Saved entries
::::

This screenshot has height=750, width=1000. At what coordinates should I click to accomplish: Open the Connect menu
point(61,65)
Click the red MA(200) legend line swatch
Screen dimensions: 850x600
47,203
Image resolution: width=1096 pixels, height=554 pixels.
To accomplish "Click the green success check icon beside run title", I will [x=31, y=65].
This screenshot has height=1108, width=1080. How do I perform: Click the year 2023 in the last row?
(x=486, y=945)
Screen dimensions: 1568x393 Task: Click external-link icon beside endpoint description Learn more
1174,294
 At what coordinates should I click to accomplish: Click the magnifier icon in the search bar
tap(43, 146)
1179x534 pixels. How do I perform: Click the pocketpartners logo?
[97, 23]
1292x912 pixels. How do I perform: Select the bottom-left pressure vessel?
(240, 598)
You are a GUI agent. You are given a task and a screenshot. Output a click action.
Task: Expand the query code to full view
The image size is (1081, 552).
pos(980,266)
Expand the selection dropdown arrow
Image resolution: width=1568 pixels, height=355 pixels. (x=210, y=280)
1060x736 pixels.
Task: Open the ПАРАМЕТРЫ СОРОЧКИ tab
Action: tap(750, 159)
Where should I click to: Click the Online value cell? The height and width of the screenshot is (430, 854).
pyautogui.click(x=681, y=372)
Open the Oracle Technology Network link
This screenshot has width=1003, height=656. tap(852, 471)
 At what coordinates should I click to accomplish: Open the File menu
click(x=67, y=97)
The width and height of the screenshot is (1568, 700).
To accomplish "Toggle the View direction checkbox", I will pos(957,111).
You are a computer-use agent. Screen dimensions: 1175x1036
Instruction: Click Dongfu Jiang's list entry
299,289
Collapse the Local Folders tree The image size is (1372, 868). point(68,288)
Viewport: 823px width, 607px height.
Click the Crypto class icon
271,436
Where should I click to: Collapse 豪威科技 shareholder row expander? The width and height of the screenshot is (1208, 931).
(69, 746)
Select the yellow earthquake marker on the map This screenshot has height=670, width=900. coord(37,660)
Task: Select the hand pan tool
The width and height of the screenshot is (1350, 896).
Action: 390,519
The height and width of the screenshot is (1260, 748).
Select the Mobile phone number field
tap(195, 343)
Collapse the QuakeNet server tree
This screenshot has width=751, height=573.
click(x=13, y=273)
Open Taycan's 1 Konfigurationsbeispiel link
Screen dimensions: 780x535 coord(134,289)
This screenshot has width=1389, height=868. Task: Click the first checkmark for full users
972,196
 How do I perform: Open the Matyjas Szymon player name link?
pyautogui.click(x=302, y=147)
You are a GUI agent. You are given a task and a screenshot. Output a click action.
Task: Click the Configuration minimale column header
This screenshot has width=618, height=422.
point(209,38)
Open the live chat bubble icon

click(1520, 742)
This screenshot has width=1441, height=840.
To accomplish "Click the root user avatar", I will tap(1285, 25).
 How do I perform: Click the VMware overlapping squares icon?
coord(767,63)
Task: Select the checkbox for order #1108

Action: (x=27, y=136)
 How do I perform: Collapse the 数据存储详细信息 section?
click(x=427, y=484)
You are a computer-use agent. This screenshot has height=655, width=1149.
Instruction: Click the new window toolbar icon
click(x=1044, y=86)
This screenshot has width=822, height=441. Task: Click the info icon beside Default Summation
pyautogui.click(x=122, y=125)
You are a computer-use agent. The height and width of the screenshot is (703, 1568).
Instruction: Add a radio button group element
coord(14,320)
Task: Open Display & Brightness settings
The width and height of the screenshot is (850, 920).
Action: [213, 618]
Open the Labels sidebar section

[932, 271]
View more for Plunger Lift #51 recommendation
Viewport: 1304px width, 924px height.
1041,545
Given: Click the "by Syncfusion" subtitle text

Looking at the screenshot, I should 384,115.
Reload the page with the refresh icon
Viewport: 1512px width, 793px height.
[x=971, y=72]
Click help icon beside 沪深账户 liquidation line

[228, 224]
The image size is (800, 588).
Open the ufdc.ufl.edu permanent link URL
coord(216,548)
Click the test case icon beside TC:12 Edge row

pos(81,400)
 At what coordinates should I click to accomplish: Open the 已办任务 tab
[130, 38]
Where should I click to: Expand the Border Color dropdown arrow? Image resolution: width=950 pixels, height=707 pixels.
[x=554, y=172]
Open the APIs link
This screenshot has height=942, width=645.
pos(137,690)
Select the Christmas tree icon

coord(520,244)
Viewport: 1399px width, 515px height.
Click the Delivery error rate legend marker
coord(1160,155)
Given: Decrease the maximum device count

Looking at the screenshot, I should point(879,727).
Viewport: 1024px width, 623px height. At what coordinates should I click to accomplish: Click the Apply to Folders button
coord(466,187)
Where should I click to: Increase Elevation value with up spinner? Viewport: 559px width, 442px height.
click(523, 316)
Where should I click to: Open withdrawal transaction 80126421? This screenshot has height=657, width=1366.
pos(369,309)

::::

Copy the data above in full, character for character.

This screenshot has height=750, width=1000. At what coordinates should I click to accomplish: Open the Connect menu
point(61,65)
Click the red MA(200) legend line swatch
Screen dimensions: 850x600
47,203
Image resolution: width=1096 pixels, height=554 pixels.
To accomplish "Click the green success check icon beside run title", I will [x=31, y=65].
This screenshot has height=1108, width=1080. How do I perform: Click the year 2023 in the last row?
(x=486, y=945)
Screen dimensions: 1568x393 Task: Click external-link icon beside endpoint description Learn more
1174,294
 At what coordinates should I click to accomplish: Click the magnifier icon in the search bar
tap(43, 146)
1179x534 pixels. How do I perform: Click the pocketpartners logo?
[97, 23]
1292x912 pixels. How do I perform: Select the bottom-left pressure vessel?
(240, 598)
You are a GUI agent. You are given a task and a screenshot. Output a click action.
Task: Expand the query code to full view
The image size is (1081, 552).
pos(980,266)
Expand the selection dropdown arrow
Image resolution: width=1568 pixels, height=355 pixels. (x=210, y=280)
1060x736 pixels.
Task: Open the ПАРАМЕТРЫ СОРОЧКИ tab
Action: tap(750, 159)
Where should I click to: Click the Online value cell? The height and width of the screenshot is (430, 854).
pyautogui.click(x=681, y=372)
Open the Oracle Technology Network link
This screenshot has width=1003, height=656. tap(852, 471)
 At what coordinates should I click to accomplish: Open the File menu
click(x=67, y=97)
The width and height of the screenshot is (1568, 700).
To accomplish "Toggle the View direction checkbox", I will pos(957,111).
You are a computer-use agent. Screen dimensions: 1175x1036
Instruction: Click Dongfu Jiang's list entry
299,289
Collapse the Local Folders tree The image size is (1372, 868). point(68,288)
Viewport: 823px width, 607px height.
Click the Crypto class icon
271,436
Where should I click to: Collapse 豪威科技 shareholder row expander? The width and height of the screenshot is (1208, 931).
(69, 746)
Select the yellow earthquake marker on the map This screenshot has height=670, width=900. coord(37,660)
Task: Select the hand pan tool
The width and height of the screenshot is (1350, 896).
Action: 390,519
The height and width of the screenshot is (1260, 748).
Select the Mobile phone number field
tap(195, 343)
Collapse the QuakeNet server tree
This screenshot has width=751, height=573.
click(x=13, y=273)
Open Taycan's 1 Konfigurationsbeispiel link
Screen dimensions: 780x535 coord(134,289)
This screenshot has width=1389, height=868. Task: Click the first checkmark for full users
972,196
 How do I perform: Open the Matyjas Szymon player name link?
pyautogui.click(x=302, y=147)
You are a GUI agent. You are given a task and a screenshot. Output a click action.
Task: Click the Configuration minimale column header
This screenshot has width=618, height=422.
point(209,38)
Open the live chat bubble icon

click(1520, 742)
This screenshot has width=1441, height=840.
To accomplish "Click the root user avatar", I will tap(1285, 25).
 How do I perform: Click the VMware overlapping squares icon?
coord(767,63)
Task: Select the checkbox for order #1108

Action: (x=27, y=136)
 How do I perform: Collapse the 数据存储详细信息 section?
click(x=427, y=484)
You are a computer-use agent. This screenshot has height=655, width=1149.
Instruction: Click the new window toolbar icon
click(x=1044, y=86)
This screenshot has width=822, height=441. Task: Click the info icon beside Default Summation
pyautogui.click(x=122, y=125)
You are a computer-use agent. The height and width of the screenshot is (703, 1568).
Instruction: Add a radio button group element
coord(14,320)
Task: Open Display & Brightness settings
The width and height of the screenshot is (850, 920).
Action: [213, 618]
Open the Labels sidebar section

[932, 271]
View more for Plunger Lift #51 recommendation
Viewport: 1304px width, 924px height.
1041,545
Given: Click the "by Syncfusion" subtitle text

Looking at the screenshot, I should 384,115.
Reload the page with the refresh icon
Viewport: 1512px width, 793px height.
[x=971, y=72]
Click help icon beside 沪深账户 liquidation line

[228, 224]
The image size is (800, 588).
Open the ufdc.ufl.edu permanent link URL
coord(216,548)
Click the test case icon beside TC:12 Edge row

pos(81,400)
 At what coordinates should I click to accomplish: Open the 已办任务 tab
[130, 38]
Where should I click to: Expand the Border Color dropdown arrow? Image resolution: width=950 pixels, height=707 pixels.
[x=554, y=172]
Open the APIs link
This screenshot has height=942, width=645.
pos(137,690)
Select the Christmas tree icon

coord(520,244)
Viewport: 1399px width, 515px height.
Click the Delivery error rate legend marker
coord(1160,155)
Given: Decrease the maximum device count

Looking at the screenshot, I should point(879,727).
Viewport: 1024px width, 623px height. At what coordinates should I click to accomplish: Click the Apply to Folders button
coord(466,187)
Where should I click to: Increase Elevation value with up spinner? Viewport: 559px width, 442px height.
click(523, 316)
Where should I click to: Open withdrawal transaction 80126421? This screenshot has height=657, width=1366.
pos(369,309)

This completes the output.